> Work to complete:
Print out the data below in full and exactly, skipping the pictures.

> Collected data:
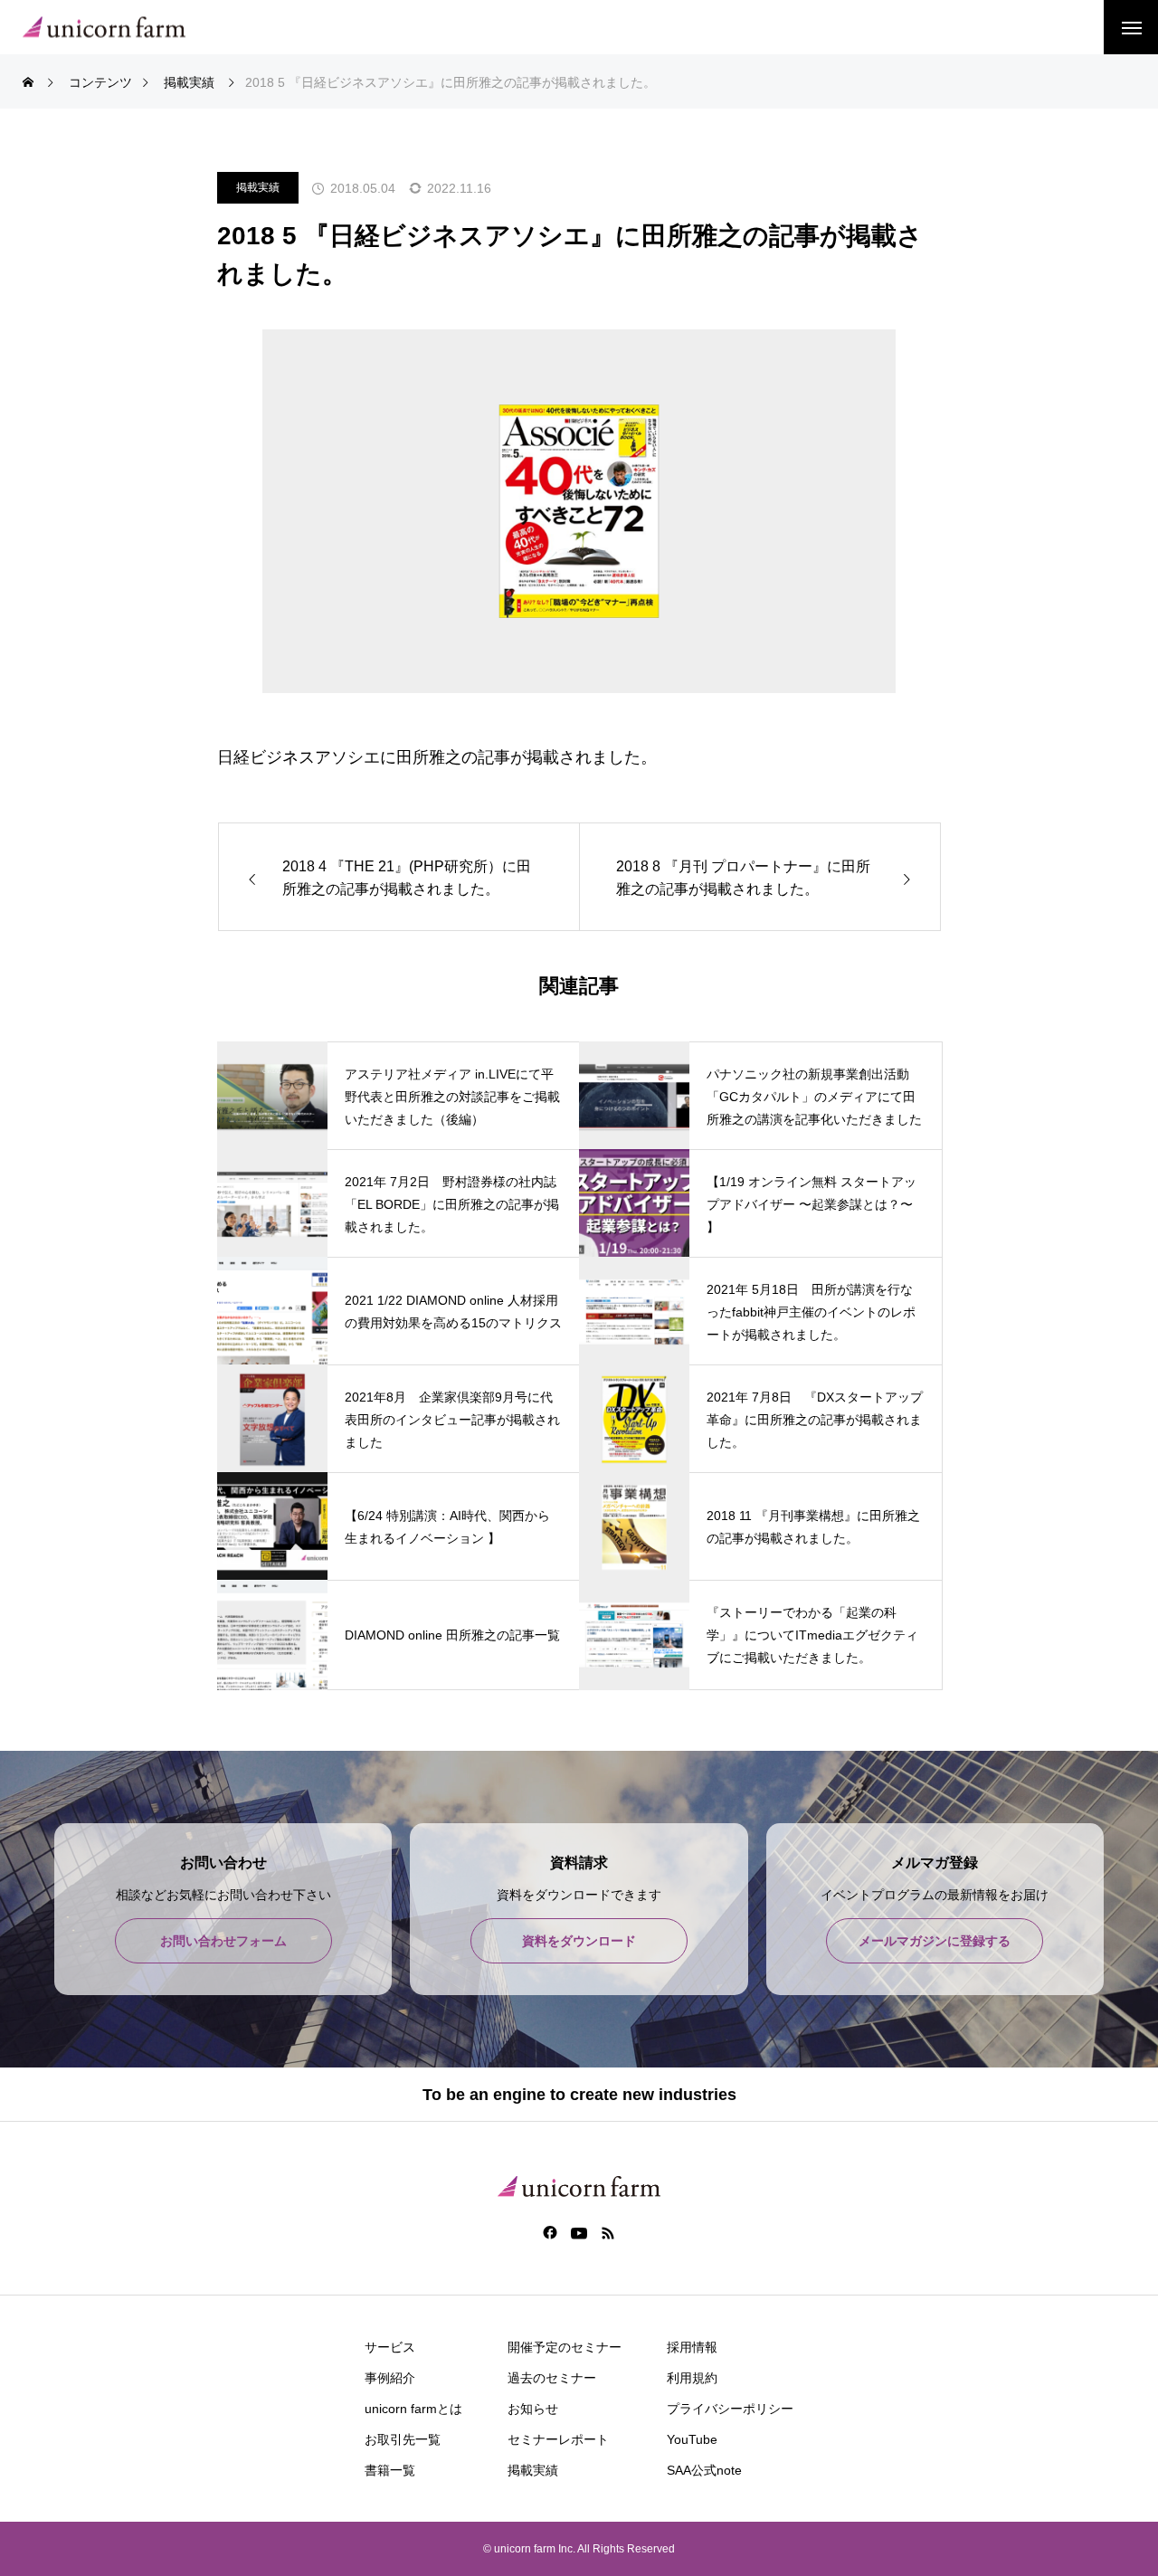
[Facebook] (550, 2232)
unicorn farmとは (413, 2408)
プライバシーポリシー (730, 2408)
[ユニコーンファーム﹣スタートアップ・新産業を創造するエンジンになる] (104, 27)
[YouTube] (579, 2232)
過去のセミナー (552, 2378)
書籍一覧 (390, 2470)
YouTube (692, 2439)
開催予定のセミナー (565, 2347)
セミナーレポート (558, 2439)
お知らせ (533, 2408)
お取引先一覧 (403, 2439)
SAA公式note (704, 2470)
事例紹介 (390, 2378)
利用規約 (692, 2378)
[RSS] (608, 2232)
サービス (390, 2347)
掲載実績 (258, 187)
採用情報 (692, 2347)
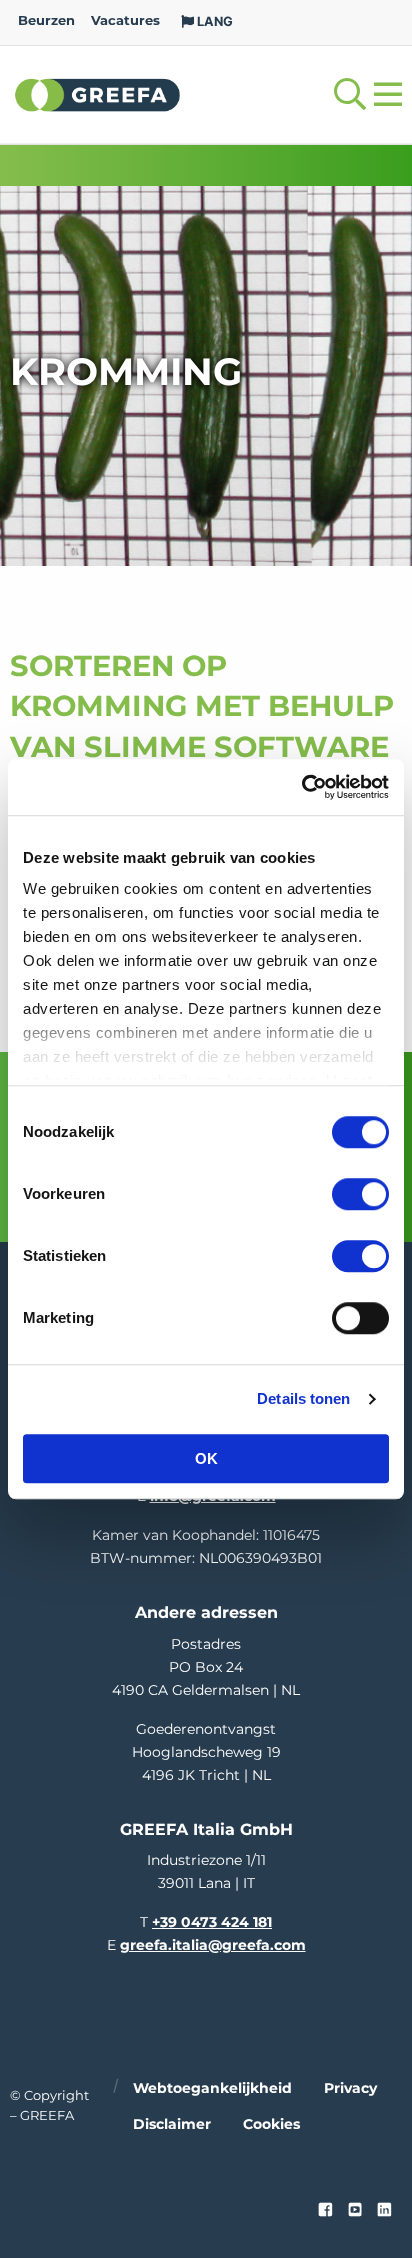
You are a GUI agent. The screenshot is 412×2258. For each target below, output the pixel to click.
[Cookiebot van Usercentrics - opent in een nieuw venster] (301, 787)
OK (206, 1458)
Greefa (98, 94)
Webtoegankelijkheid (212, 2088)
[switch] (360, 1194)
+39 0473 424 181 (212, 1922)
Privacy (350, 2088)
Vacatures (125, 20)
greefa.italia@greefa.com (213, 1945)
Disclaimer (172, 2124)
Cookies (271, 2124)
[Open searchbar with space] (350, 94)
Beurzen (46, 20)
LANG (213, 21)
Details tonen (303, 1398)
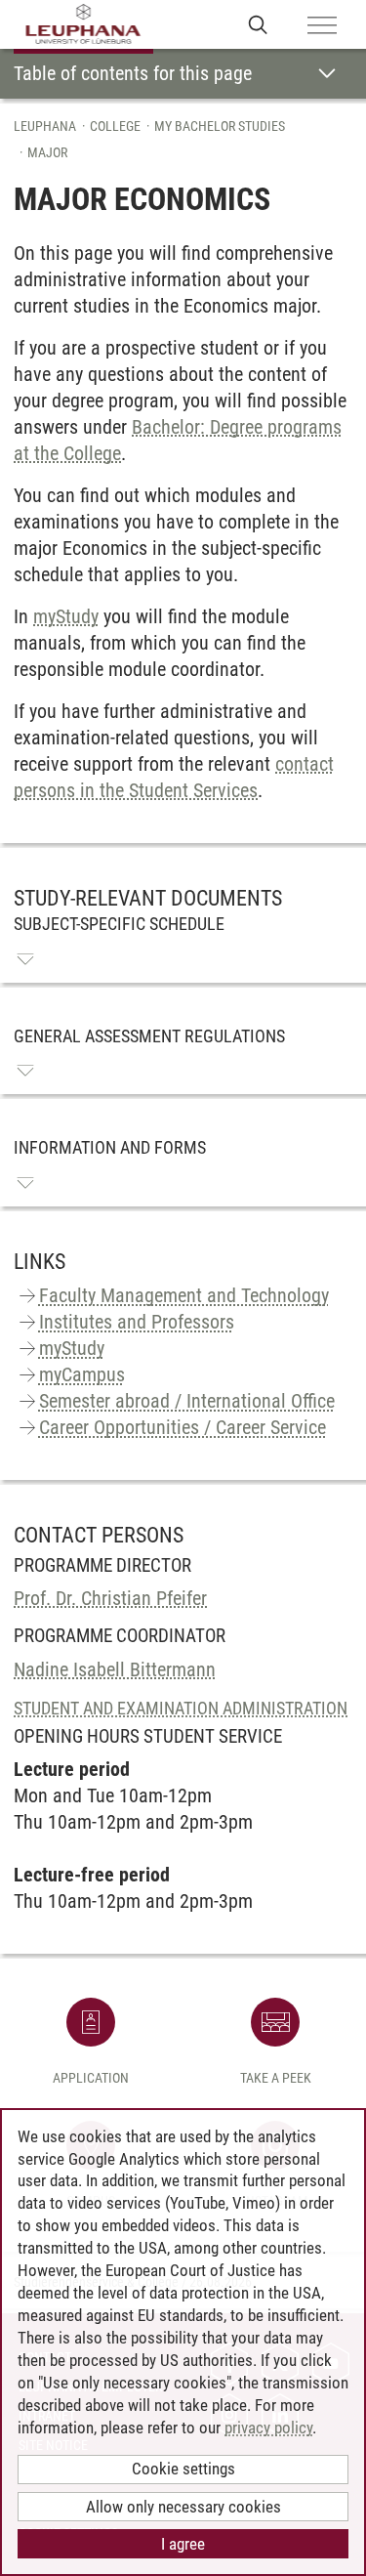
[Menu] (322, 26)
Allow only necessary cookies (183, 2506)
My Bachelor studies (219, 126)
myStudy (66, 616)
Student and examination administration (180, 1708)
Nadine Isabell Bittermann (115, 1669)
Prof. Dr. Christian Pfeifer (110, 1598)
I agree (183, 2544)
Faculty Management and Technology (184, 1295)
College (115, 126)
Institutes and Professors (136, 1321)
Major (47, 152)
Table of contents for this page (133, 73)
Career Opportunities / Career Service (182, 1427)
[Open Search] (258, 24)
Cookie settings (183, 2468)
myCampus (82, 1374)
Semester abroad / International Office (187, 1401)
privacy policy (268, 2427)
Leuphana (45, 126)
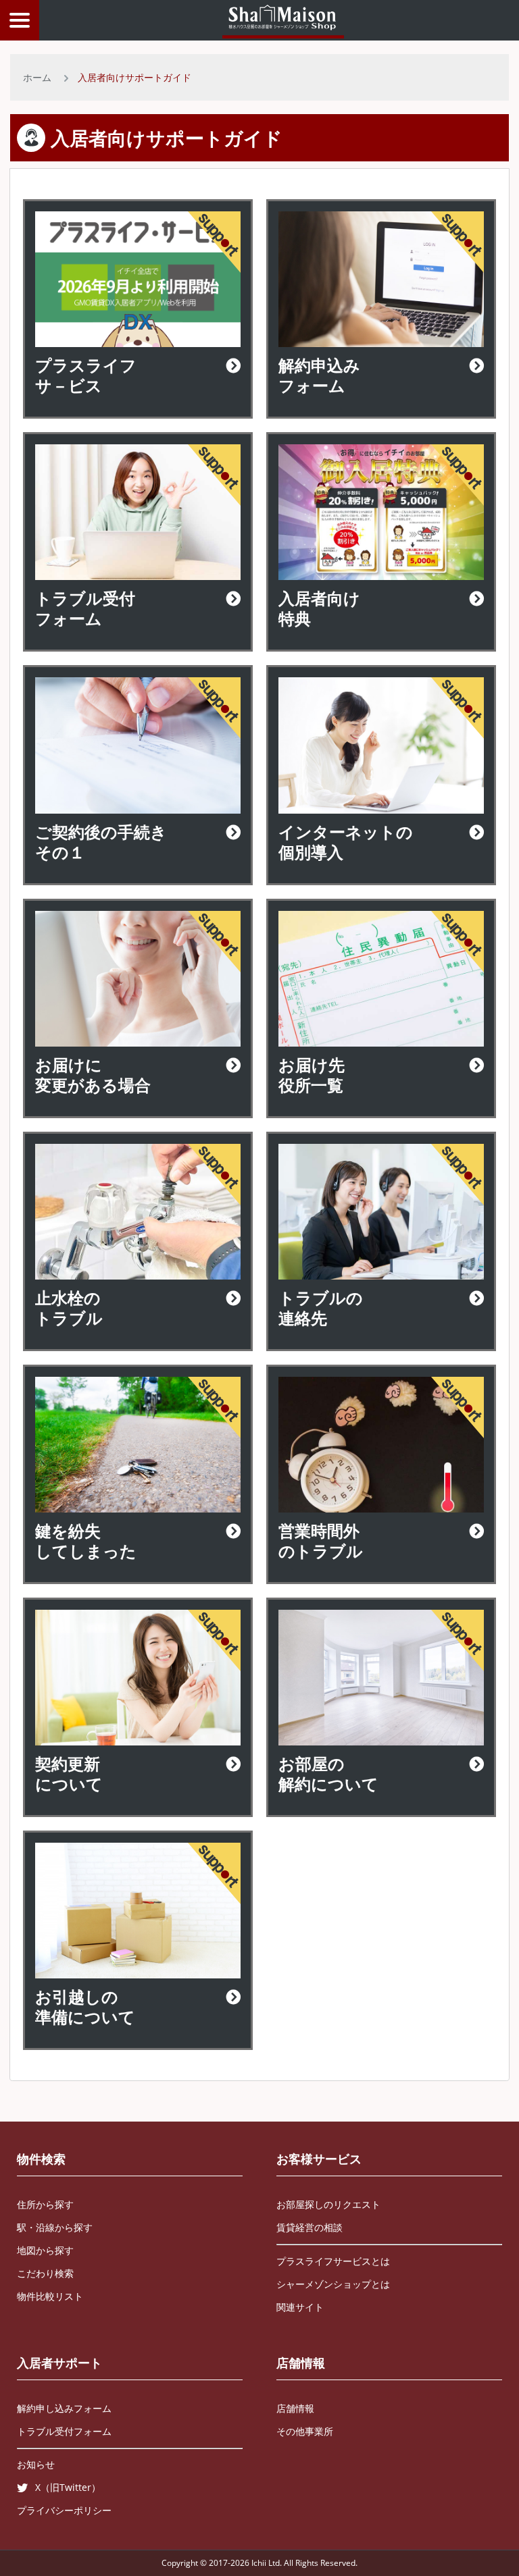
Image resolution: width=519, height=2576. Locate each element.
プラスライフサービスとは (333, 2261)
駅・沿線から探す (55, 2227)
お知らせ (36, 2464)
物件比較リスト (50, 2296)
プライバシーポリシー (64, 2510)
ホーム (37, 77)
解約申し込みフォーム (64, 2408)
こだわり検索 (45, 2273)
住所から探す (45, 2204)
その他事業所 (304, 2431)
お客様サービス (319, 2159)
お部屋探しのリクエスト (328, 2204)
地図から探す (45, 2250)
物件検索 (41, 2159)
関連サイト (300, 2307)
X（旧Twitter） (68, 2487)
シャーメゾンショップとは (333, 2284)
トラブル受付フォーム (64, 2431)
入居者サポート (59, 2363)
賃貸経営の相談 (309, 2227)
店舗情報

> Answer area:
[Facebook] (550, 2232)
unicorn farmとは (413, 2408)
プライバシーポリシー (730, 2408)
[ユニコーンファーム﹣スタートアップ・新産業を創造するエンジンになる] (104, 27)
[YouTube] (579, 2232)
過去のセミナー (552, 2378)
書籍一覧 (390, 2470)
YouTube (692, 2439)
開催予定のセミナー (565, 2347)
セミナーレポート (558, 2439)
お知らせ (533, 2408)
お取引先一覧 (403, 2439)
SAA公式note (704, 2470)
事例紹介 (390, 2378)
利用規約 (692, 2378)
[RSS] (608, 2232)
サービス (390, 2347)
掲載実績 (258, 187)
採用情報 (692, 2347)
You are a GUI agent. The screenshot is 412×2258. For each target below, output the pixel to click.
[Cookiebot van Usercentrics - opent in een nieuw venster] (301, 787)
OK (206, 1458)
Greefa (98, 94)
Webtoegankelijkheid (212, 2088)
[switch] (360, 1194)
+39 0473 424 181 (212, 1922)
Privacy (350, 2088)
Vacatures (125, 20)
greefa.italia@greefa.com (213, 1945)
Disclaimer (172, 2124)
Cookies (271, 2124)
[Open searchbar with space] (350, 94)
Beurzen (46, 20)
LANG (213, 21)
Details tonen (303, 1398)
[Menu] (322, 26)
Allow only necessary cookies (183, 2506)
My Bachelor studies (219, 126)
myStudy (66, 616)
Student and examination administration (180, 1708)
Nadine Isabell Bittermann (115, 1669)
Prof. Dr. Christian Pfeifer (110, 1598)
I agree (183, 2544)
Faculty Management and Technology (184, 1295)
College (115, 126)
Institutes and Professors (136, 1321)
Major (47, 152)
Table of contents for this page (133, 73)
Career Opportunities / Career Service (182, 1427)
[Open Search] (258, 24)
Cookie settings (183, 2468)
myCampus (82, 1374)
Semester abroad / International Office (187, 1401)
privacy policy (268, 2427)
Leuphana (45, 126)
Image resolution: width=519, height=2576. Locate each element.
プラスライフサービスとは (333, 2261)
駅・沿線から探す (55, 2227)
お知らせ (36, 2464)
物件比較リスト (50, 2296)
プライバシーポリシー (64, 2510)
ホーム (37, 77)
解約申し込みフォーム (64, 2408)
こだわり検索 (45, 2273)
住所から探す (45, 2204)
その他事業所 (304, 2431)
お客様サービス (319, 2159)
お部屋探しのリクエスト (328, 2204)
地図から探す (45, 2250)
物件検索 (41, 2159)
関連サイト (300, 2307)
X（旧Twitter） (68, 2487)
シャーメゾンショップとは (333, 2284)
トラブル受付フォーム (64, 2431)
入居者サポート (59, 2363)
賃貸経営の相談 (309, 2227)
店舗情報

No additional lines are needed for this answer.